Berktay, kendi ailesinden verdiği örneklerle, bir bireyin günlerden bir gün, bazı aile fertlerinin katliamlara karışmış olduklarının öğrenmesinin, o bireye nasıl bir şok yaratacağını ve dolayısıyla Türkiye insanına birçok şeyi anlatmanın, ne kadar zor olduğunu ama bundan da kaçınılamayacağını, bunun bir zorunluluk olduğunu örnekledi.
Milano'daki "Kafkasya - Asya Araştırma Programı (ISPI)editörü, Trieste Üniversitesi'nden Ferrari, "Türkiye'nin Soykırımı Tanıması: Avrupa yolunda önemli bir nokta" üzerine konuştu.
İstanbul Bilgi Üniversitesi'nde Karşılaştırmalı Edebiyat Bölüm başkanı ve yazar Prof.

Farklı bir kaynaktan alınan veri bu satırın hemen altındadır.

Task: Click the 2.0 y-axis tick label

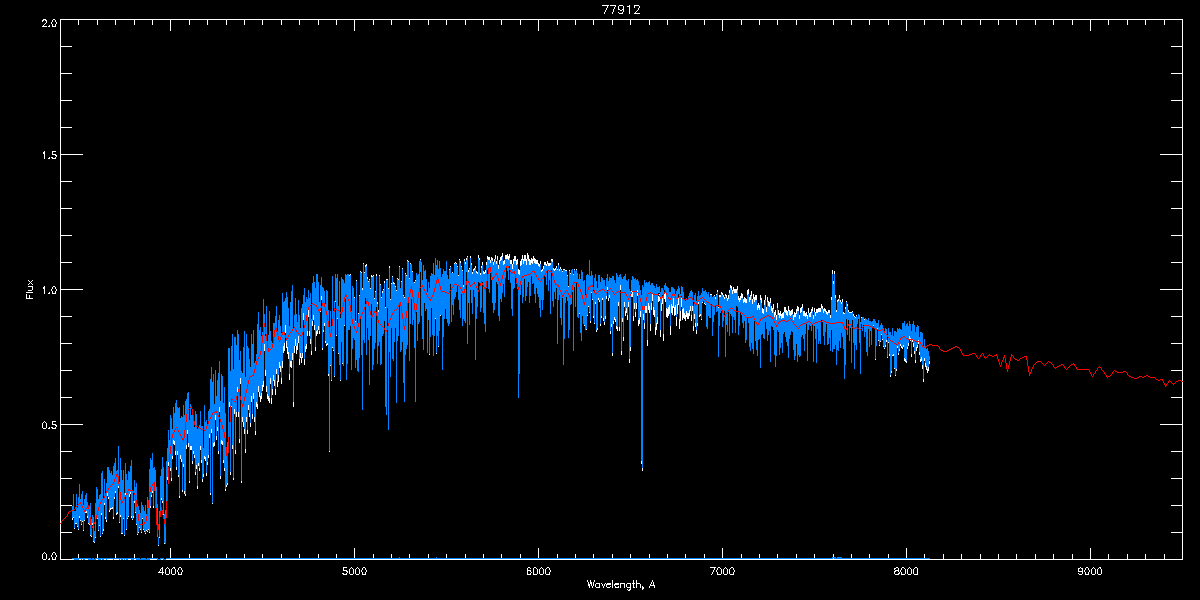Action: [48, 22]
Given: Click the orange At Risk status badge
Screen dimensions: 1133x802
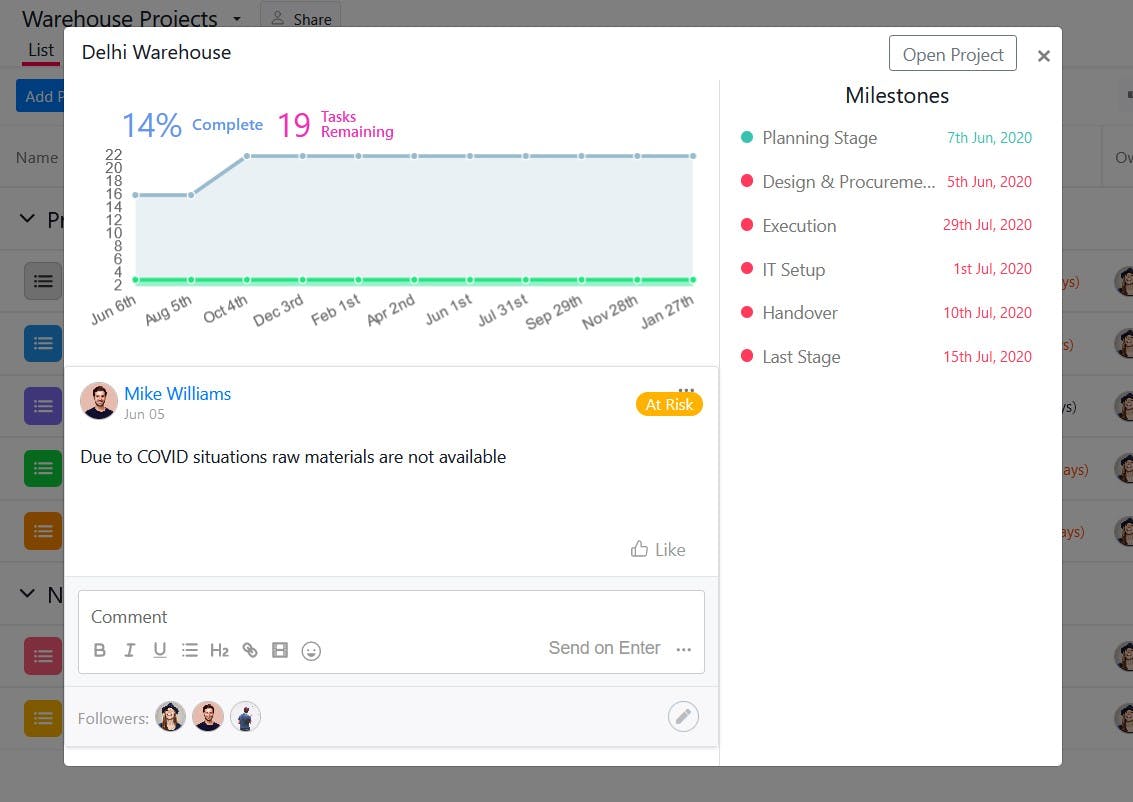Looking at the screenshot, I should (x=669, y=405).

Dr. Murat Belge, "Ermeni Sorunu' bir 'İnsan Hakları Sorunu'" başlığıyla konuşurken bu iki sorunun ilişkisini açtı ve katıldığı diyalog toplantılarından edindiği deneyimleri aktardı.
Ermenistanlı hukukçu Margaryan "Ermeni Soykırımı'nın, uluslararası hukuk temelinde, resmi sorumluluğu"nu tartıştı.
Prof. Oran: İki taraflı hastalık
Ankara Siyasal Bilgiler Fakültesi'nden Prof. Dr. Oran'ın konusu " Türkiye'de tabuların kat ettiği yollar ve 'Ermeni Sorunu'nun tarihsel ve psikolojik algılanması" idi.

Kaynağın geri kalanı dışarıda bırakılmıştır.